[Mimedefang] Blocking Dictionary Attacks

[Les Mikesell]

Paul Murphy wrote:
>>>> afo cliff <afocliff at gmail.com> 09/06/2009 17:18 >>>
>> Ok, then it looks like it's better to stick with access/virtusertable
> rejection.
> 
> 
> No, it is infinitely better to do it in filter_recipient, and terminate
> the connection after a number of invalid recipients.
> 
> Consider the case where a spammer connects and tries a list of 2000
> common accounts (root, postmaster, admin, daemon, staff, info, etc...). 
> Rejecting via the access DB will reject all of the ones which are
> invalid, and will do so quickly.  However, all of the valid ones will
> get the spam, and the spammer will also get a 2xx OK code to that
> recipient, so they can tune their mailing lists to remove known bad
> addresses, and sell on the ones which they now know to be working.

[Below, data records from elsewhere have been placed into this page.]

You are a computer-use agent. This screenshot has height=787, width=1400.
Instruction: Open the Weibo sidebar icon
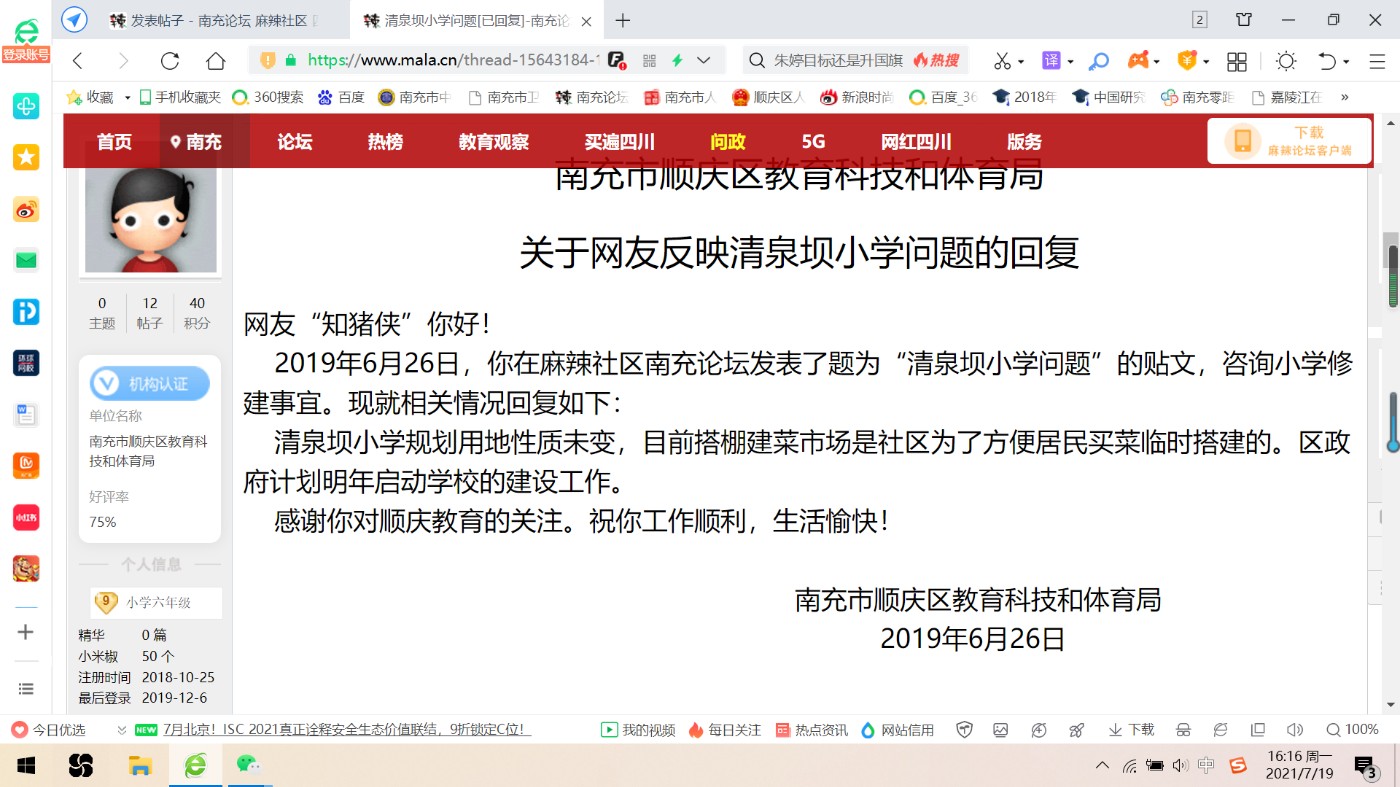26,209
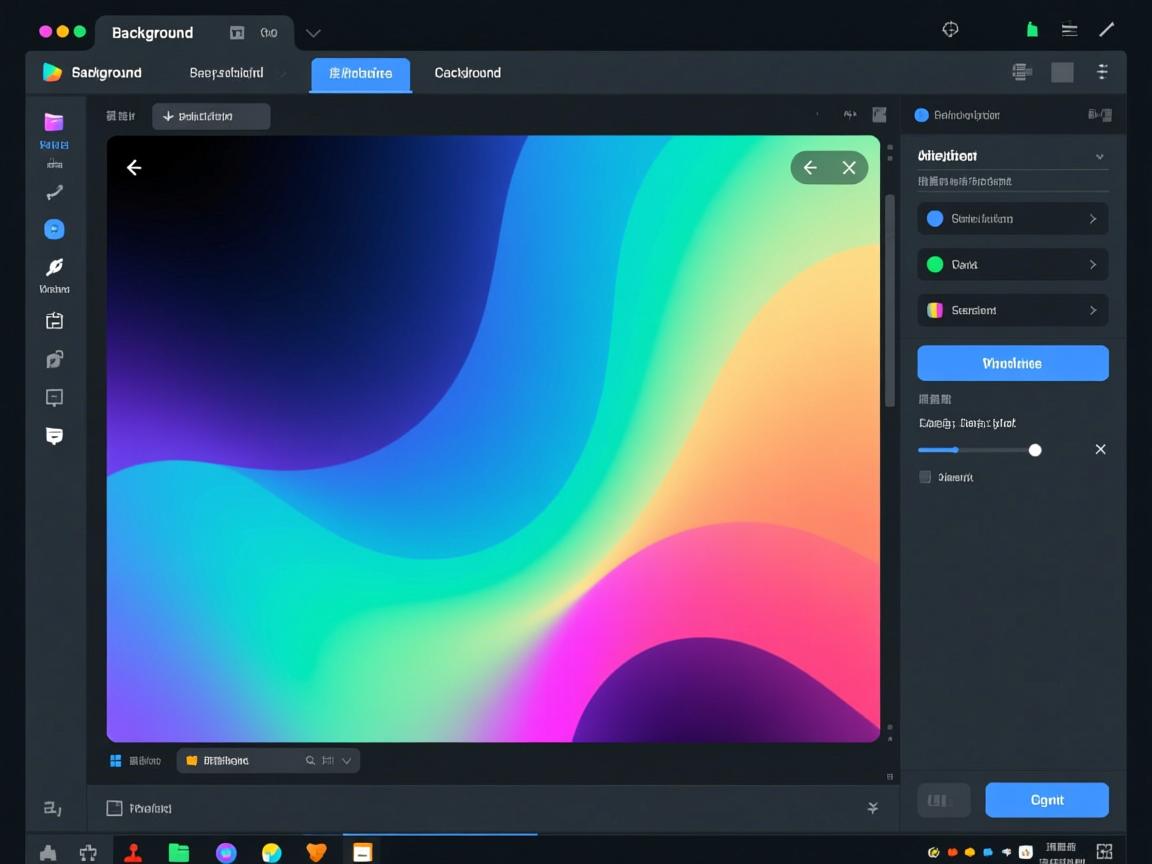The image size is (1152, 864).
Task: Select the highlighted blue tab in the top bar
Action: coord(360,73)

Spammers are a lot smarter than that these days.  If you watch your logs 
during a dictionary attack you are likely to see the messages come in 
from dozens of different IP addresses that are obviously coordinating 
the address space and timing so you don't see a big number of addresses 
come in from any single source, or on any single message, or fast enough 
to overwhelm a reasonable server.

> Doing it via filter_recipient, the spammer sends RCPT_TO with the first
> address, which might be valid.  However, long before they have gone
> through the 2000 in their list, you've seen 3 bad addresses, and have
> rejected the whole message.

Sendmail can do this directly as well:
define(`confBAD_RCPT_THROTTLE',`3')dnl

And unless you expect messages with a large number of recipients you can 
refuse to accept them without running any perl code:
define(`confMAX_RCPTS_PER_MESSAGE',`5')dnl
'Real' senders are supposed to figure this out and resend but I don't 
know how it works out in practice.

-- 
   Les Mikesell
    lesmikesell at gmail.com